Setelah sepuluh tahun memerintah dengan sukses, Sultan mencoba menyiapkan penggantinya yaitu puteranya Pangeran Ratu untuk memegang kekuasaan di dalam negeri. 

Untuk meningkatkan komunikasi dengan dunia Islam, Sultan pada tahun 1674 telah mengutus puteranya Pangeran Ratu atau dengan sebutan Sultan Abu Nashr Abdul Qahhar untuk melawat ke dunia Islam dan sekaligus naik Haji ke Mekah.
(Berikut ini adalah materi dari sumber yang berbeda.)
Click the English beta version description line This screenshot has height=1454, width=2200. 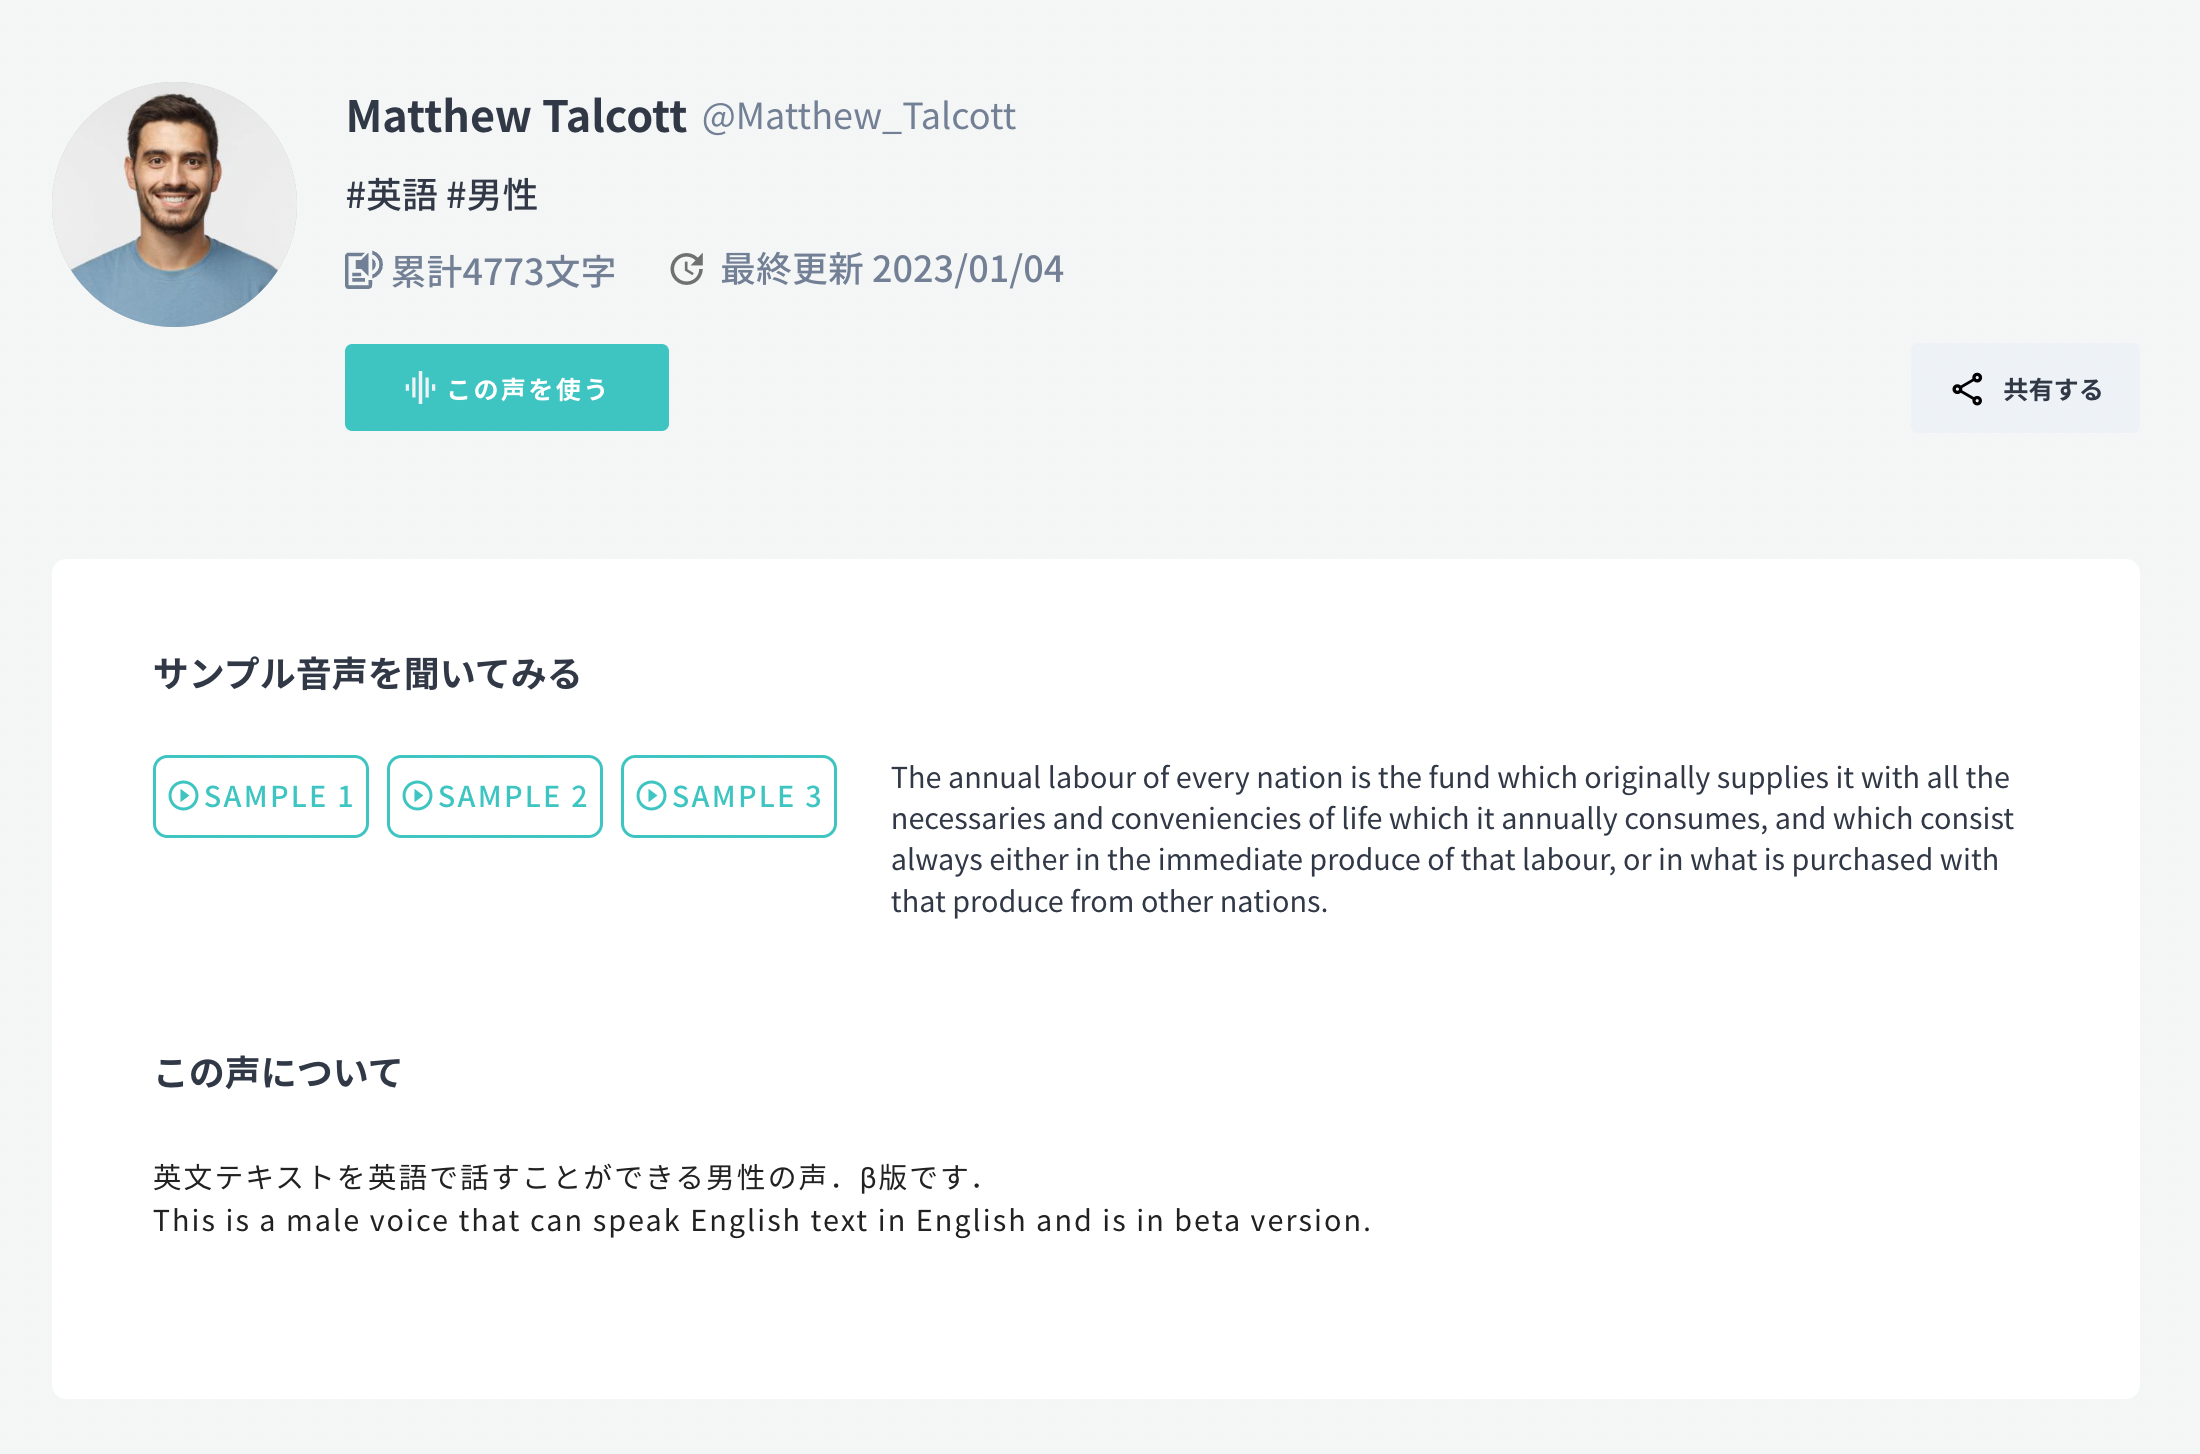click(x=762, y=1221)
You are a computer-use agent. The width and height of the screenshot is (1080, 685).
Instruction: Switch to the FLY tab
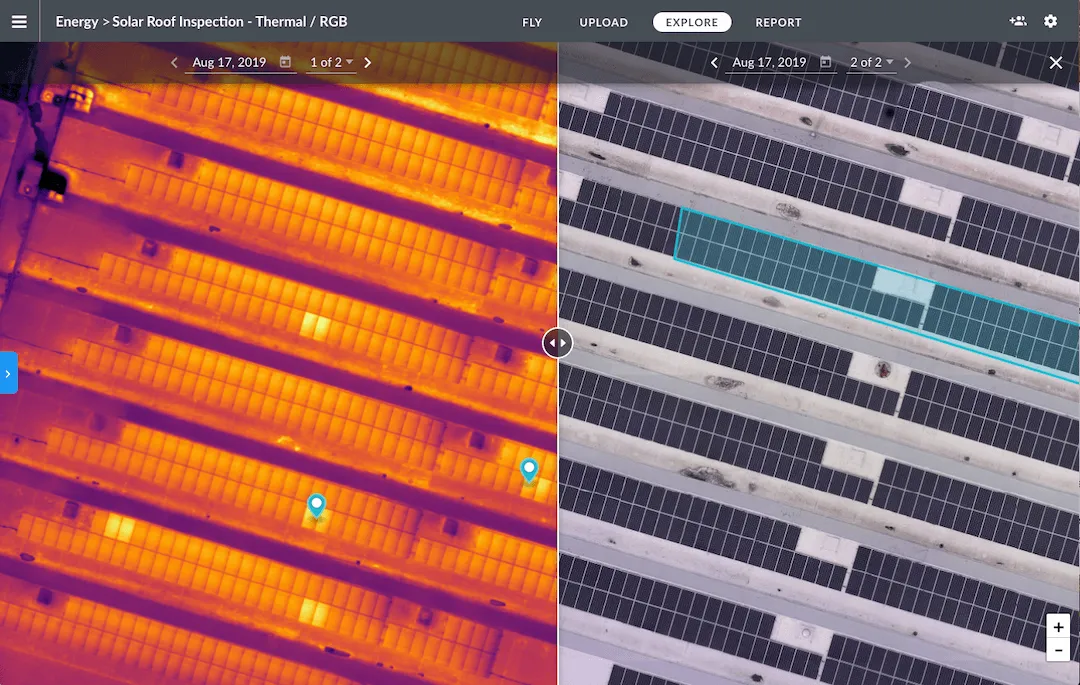[532, 21]
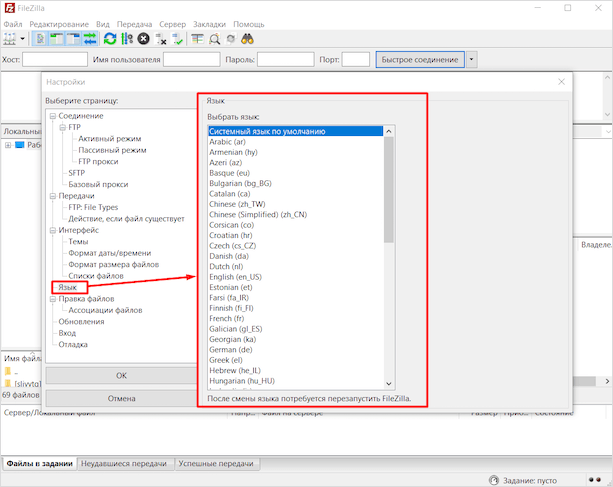Toggle transfer queue display icon
The height and width of the screenshot is (487, 613).
coord(89,39)
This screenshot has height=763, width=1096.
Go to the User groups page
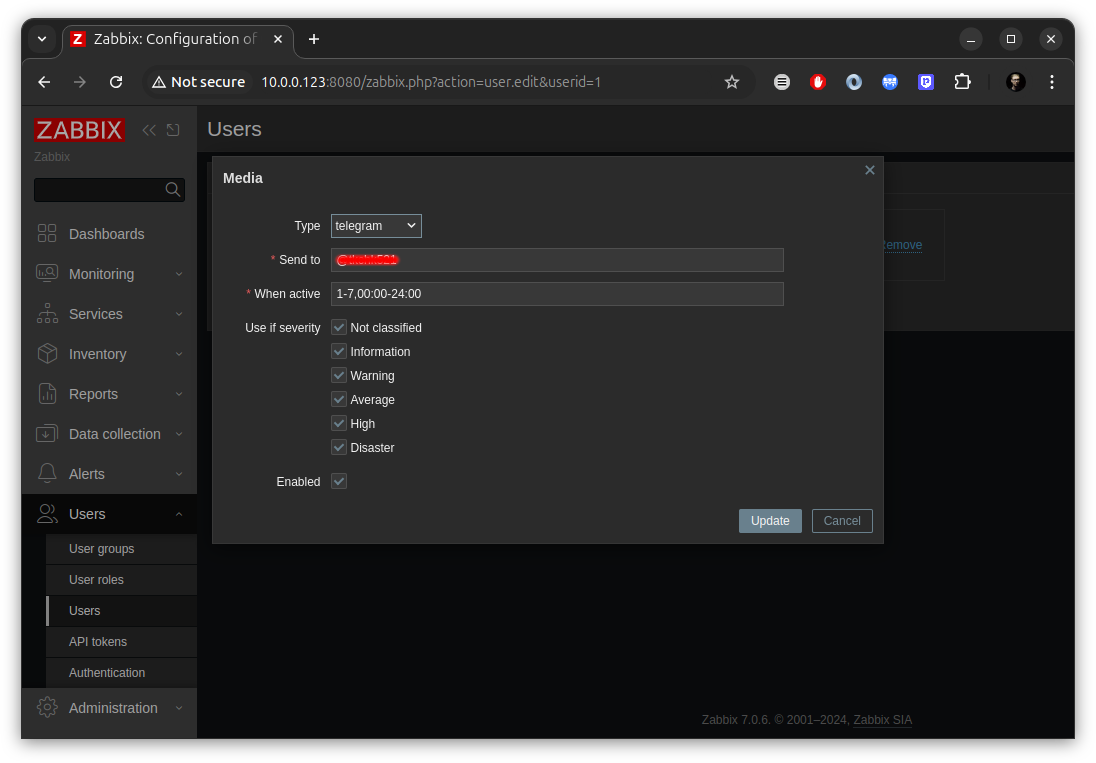tap(100, 548)
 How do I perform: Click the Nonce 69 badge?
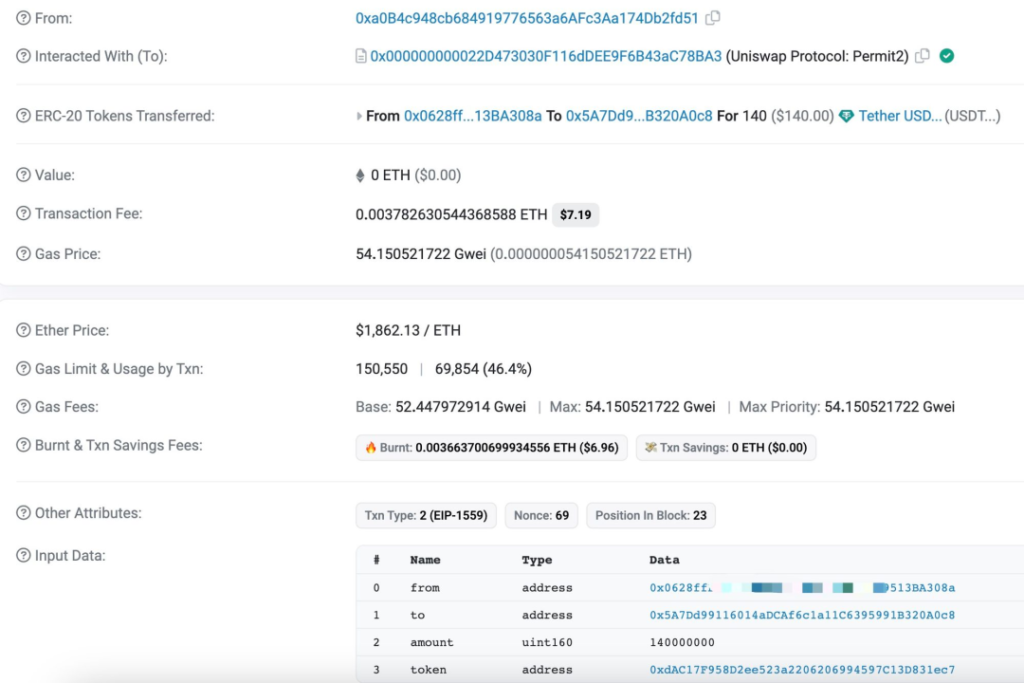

Perjalanan ini memakan waktu kurang lebih dua tahun. 

Sekembalinya dari perlawatannya, ia diberikan kembali jabatan sebagai Sultan Muda, yang memerintah dalam negeri Banten, dengan sebutan Sultan Haji. Pergaulannya dengan para pejabat dan pengusaha Belanda yang mempunyai loji di Banten mempengaruhi pandangan hidupnya. Apalagi setelah di ketahui bahwa adiknya pangeran Purbaya, yang mempunyai watak dan akhlaq menyerupai ayahnya dan lebih disenangi oleh para bangsawan Banten, menumbuhkan rasa kecurigaan, jika pengganti ayahnya itu akan beralih kepada adiknya. Perasaan kecurigaan dan ambisinya yang cepat menjadi sultan penuh, mendapat tanggapan positif oleh Belanda, yang sehari-harinya banyak bergaul dengan Sultan Haji. Persekutuan atau lebih tepat persekongkolan antara Sultan Haji dengan Belanda untuk menyingkirkan Sultan Ageng Tirtayasa dan Pangeran Purbaya berjalan dengan rapi. 

Peristiwa perompakan atau pembajakan kapal milik Banten yang pulang dari Jawa Timur oleh kapal-kapal Belanda, menimbulkam amarah Sultan Ageng Tirtayasa, sehingga ia menyatakan perang kepada Belanda. Kebijaksanaan ini ditentang keras oleh anaknya Sultan Haji. Bahkan atas bantuan Belanda pada tanggal 1 Maret 1680, Sultan Haji menurunkan ayahnya, Sultan Ageng Tirtayasa dari kesultanan dan mengangkat dirinya menjadi Sultan Banten. 

Tindakan pemecatan Sultan Ageng Tirtayasa menimbulkan reaksi besar dari para bangsawan Banten di bawah pimpinan Pangeran Purbaya dan para ulama dan rakyat di bawah pimpinan Syeikh Yusuf. Secara spontan rakyat Banten tidak mengakui kepemimpinan Sultan Haji di Banten. Dan sebaliknya mereka berkumpul dihadapan Sultan Ageng Tirtayasa untuk menyatakan kesetiaannya dan bersedia berperang untuk menurunkan Sultan Haji dan Belanda-Kristen yang menjadi biang keladinya. 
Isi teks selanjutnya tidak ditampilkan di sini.